SOURCE DOCUMENT:
Mavundla’s party, ABC, recently held a media breakfast briefing at Coastlands Hotel, where he touched on various issues, including his party’s challenges in the coalition government in the eThekwini Municipality.

Among these, he expressed his unhappiness with the manner in which some members of the coalition government had taken decisions behind his back.

“It is worrying that even when we thought we were in a coalition, many of the decisions were taken behind our backs, in meetings held at night in dodgy corners. And as you may now know, as a matter of a public record, we also learnt of the dossiers in the media of the leaked information on who was going to be appointed.

“In the past few months, we have made the governing party account for the wrongdoings we have discovered, and together with the coalition minority group, we did not let things lie wherever we have felt governance was compromised.

“A good example of this is the now famous stance we took not to vote with the ANC in the city manager appointment saga.

“This is us showing that too much power entrusted to vultures who do not care about the future of the natives, but their own political wagons and are power-hungry to rule the city with incompetency – that time has gone,” he said.

Mavundla said that there were a few clean officials in the city, but many were stifled by the big tycoons with power and ended up being suppressed by the corrupt majority.

Taking a swipe at Human Settlements and Public Works MEC, Jomo Sibiya, the deputy mayor said he was shocked by Sibiya’s move to centralise the flood relief funding.

As an executive committee chairperson of Human Settlements and Infrastructure in the region, Mavundla said he had discovered that even the provincial government was incompetent, as they failed to deliver to residents.

“The big brotherly approach to disaster management has nothing to do with what the MEC is alleging, but another scheme of making money for their selfish egos and self-interests. It is common cause that provincial departments are worse off than municipalities in terms of financial management, let alone the capacity to deliver as promised with all hands on deck.

Stored items
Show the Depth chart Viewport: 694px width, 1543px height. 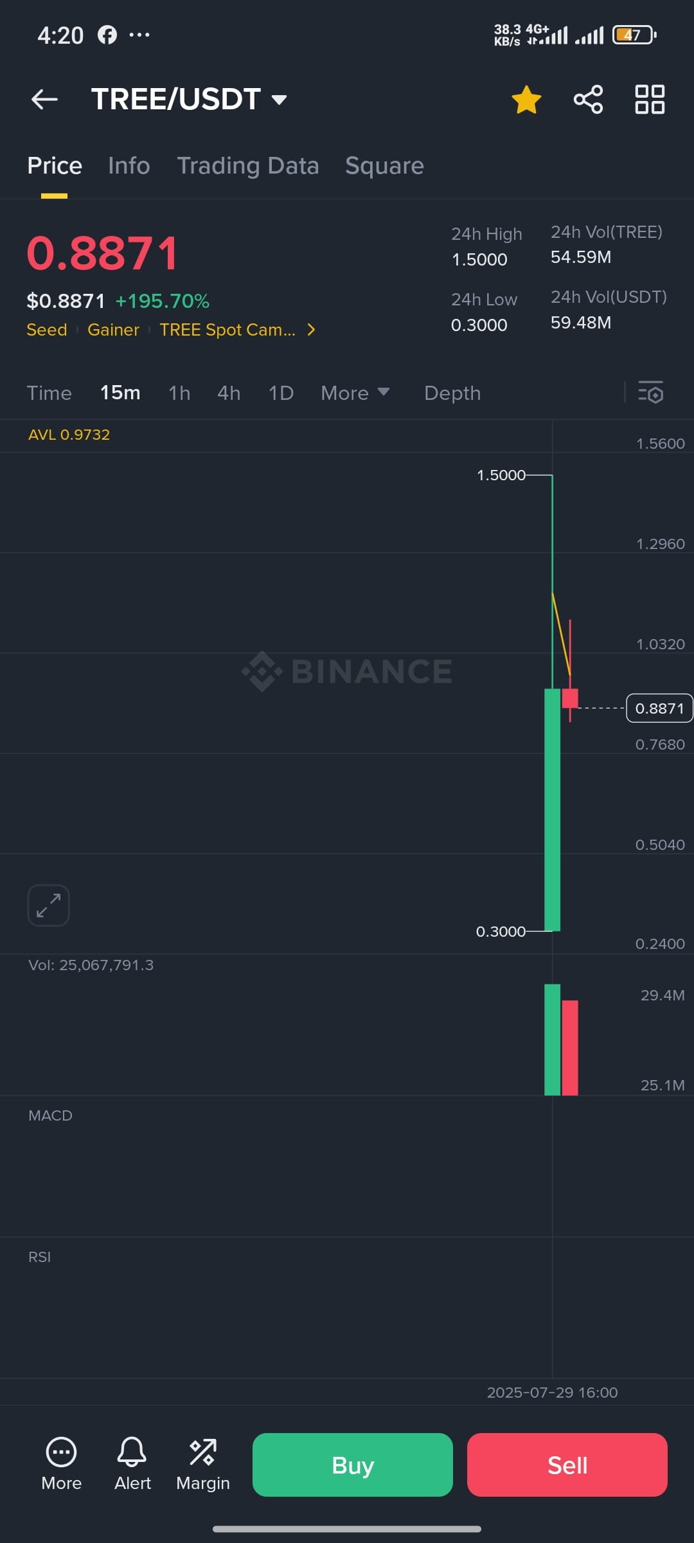(x=452, y=393)
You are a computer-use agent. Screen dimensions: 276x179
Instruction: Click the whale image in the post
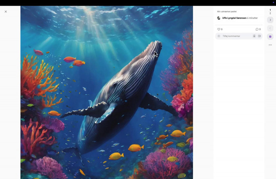point(107,92)
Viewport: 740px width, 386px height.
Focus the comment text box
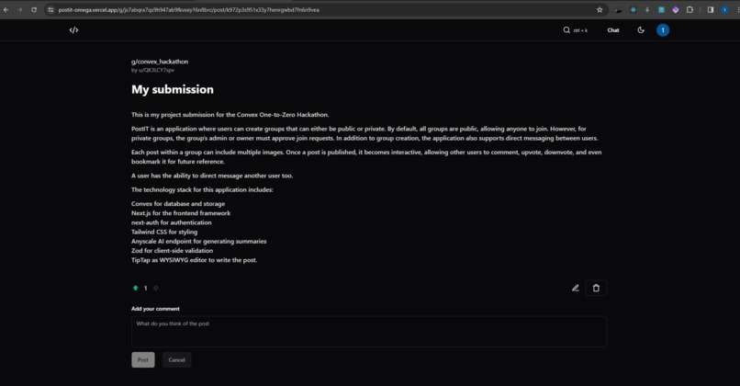coord(368,332)
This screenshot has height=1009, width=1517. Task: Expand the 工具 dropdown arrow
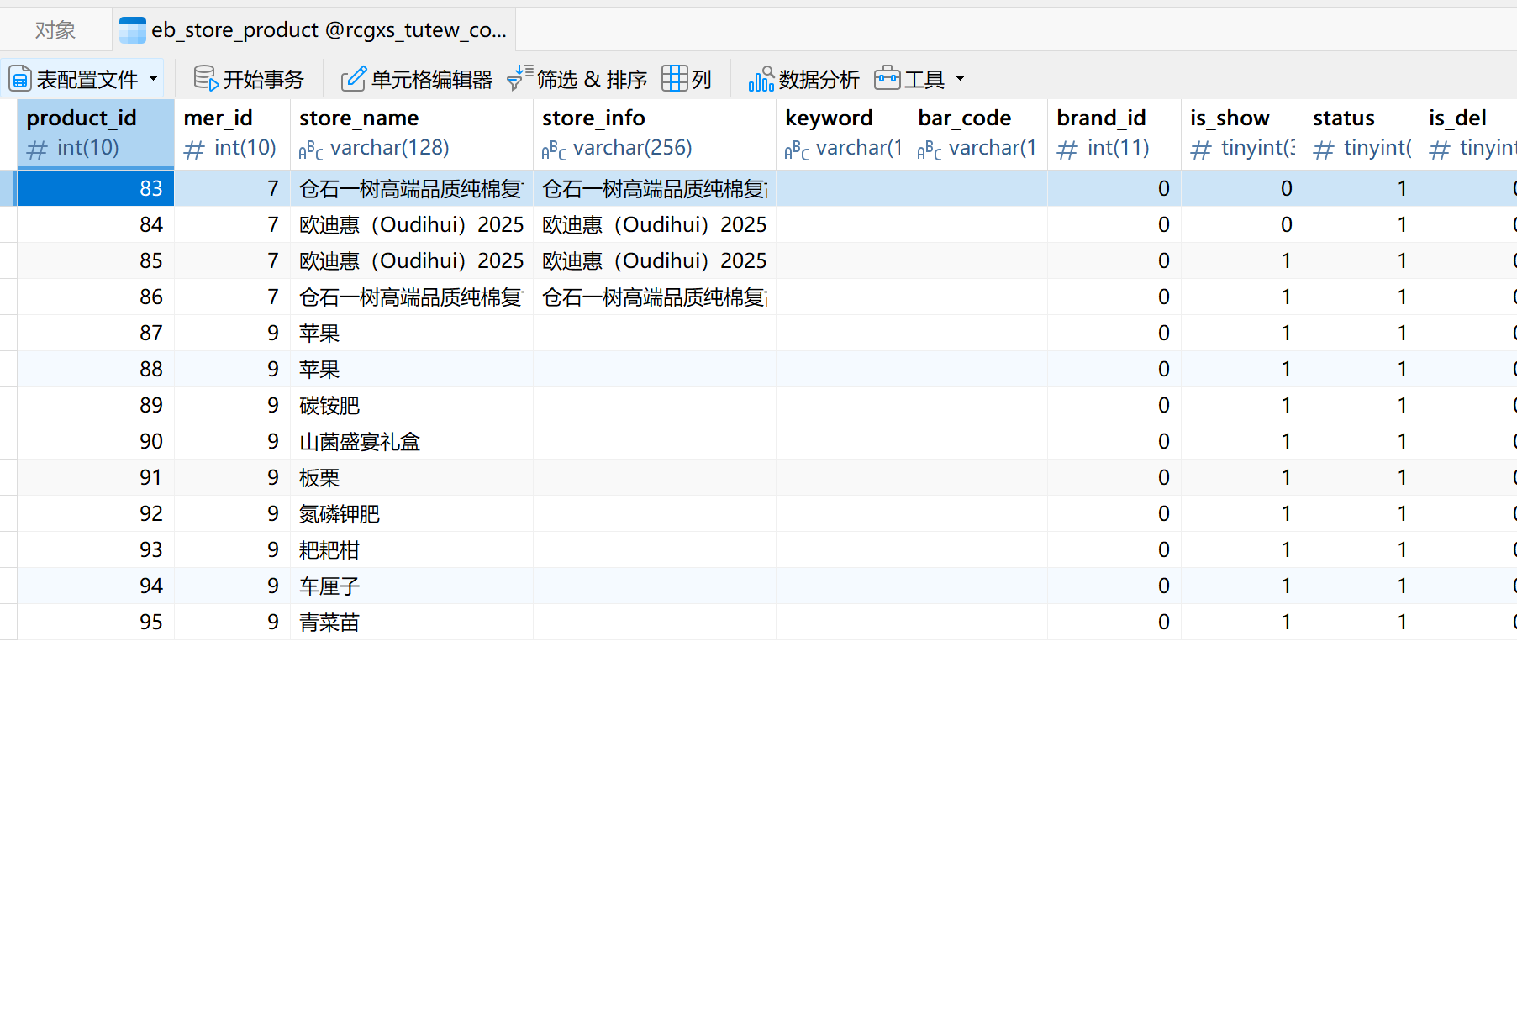960,79

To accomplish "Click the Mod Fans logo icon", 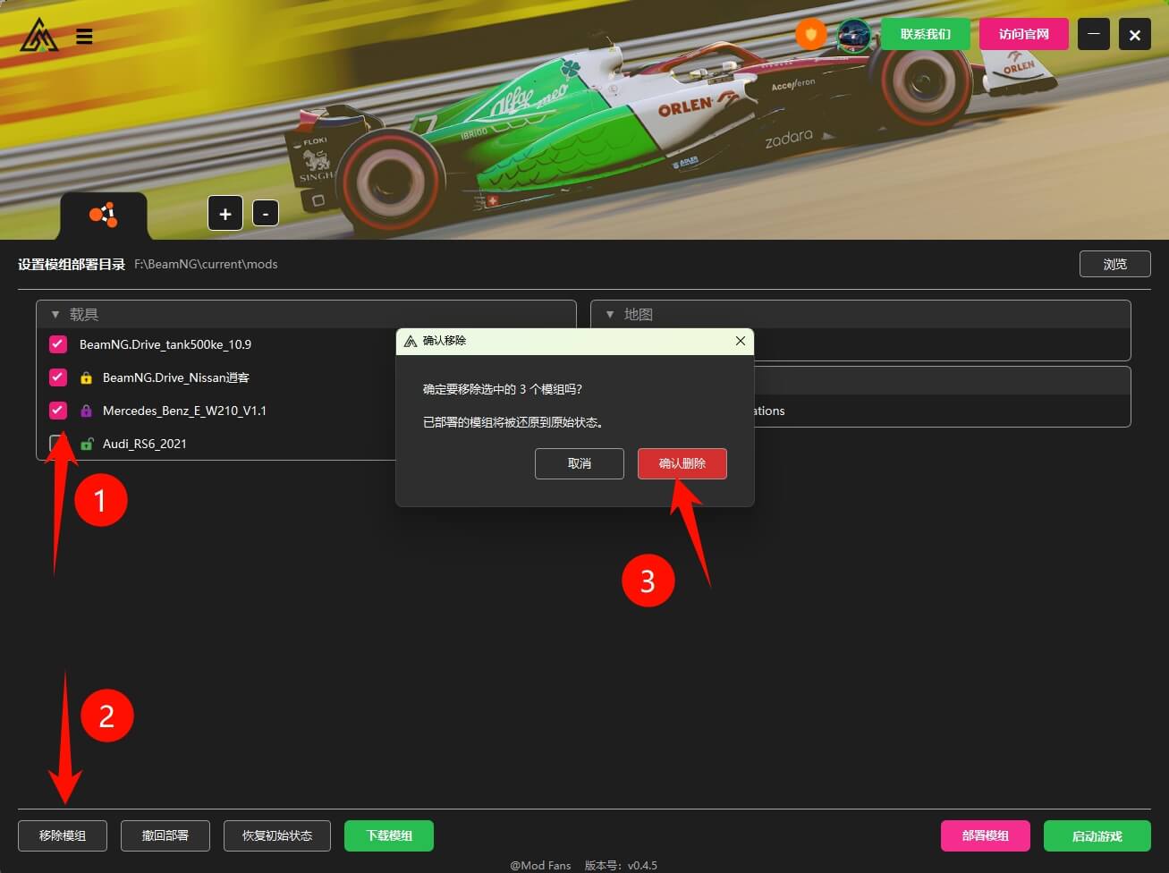I will coord(39,36).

REQUIRED WORK:
[1] Could you print the part of the article on Mavundla and the eThekwini coalition that begins at the words "Among these, he" and stops after "governance was compromised."?
[2] What comes next in the article on Mavundla and the eThekwini coalition, continuing on from its last sentence?

RESPONSES IN ORDER:
[1]
Among these, he expressed his unhappiness with the manner in which some members of the coalition government had taken decisions behind his back.

“It is worrying that even when we thought we were in a coalition, many of the decisions were taken behind our backs, in meetings held at night in dodgy corners. And as you may now know, as a matter of a public record, we also learnt of the dossiers in the media of the leaked information on who was going to be appointed.

“In the past few months, we have made the governing party account for the wrongdoings we have discovered, and together with the coalition minority group, we did not let things lie wherever we have felt governance was compromised.

[2]
“Many of the departments of the KZN government are under SIU (Special Investigating Unit) investigations due to Covid-19 funds mismanagement and corruption ranging from personal protection equipment to the provision of the famous blankets and inflated JoJo tanks.

“The declaration of local government by MEC Sibiya is useless, corrupt, incompetent and irresponsible,” Mavundla said.

“His statement is malicious and shows a leader who is overwhelmed and ready to do what KZN provincial departments did to the Covid-19 allocations.”

In response, Sibiya’s spokesperson, Ndabezinhle Sibiya, said the MEC and Mavundla had met other stakeholders, including on April 20, when a meeting was convened by the national Minister of Human Settlements, Mammaloko Kubayi, to discuss relief interventions.

Sibiya indicated that eThekwini had two sources of funding it could tap into: R539 143 from the Urban Settlement Development Grant and an additional R143 million that was recently allocated to the Informal Settlements Upgrade Partnership Grant.

“The MEC appreciated the hard work by Mavundla and promised to work with him and all other mayors to put an end to housing projects that take between five and 10 years to complete,” said Sibiya.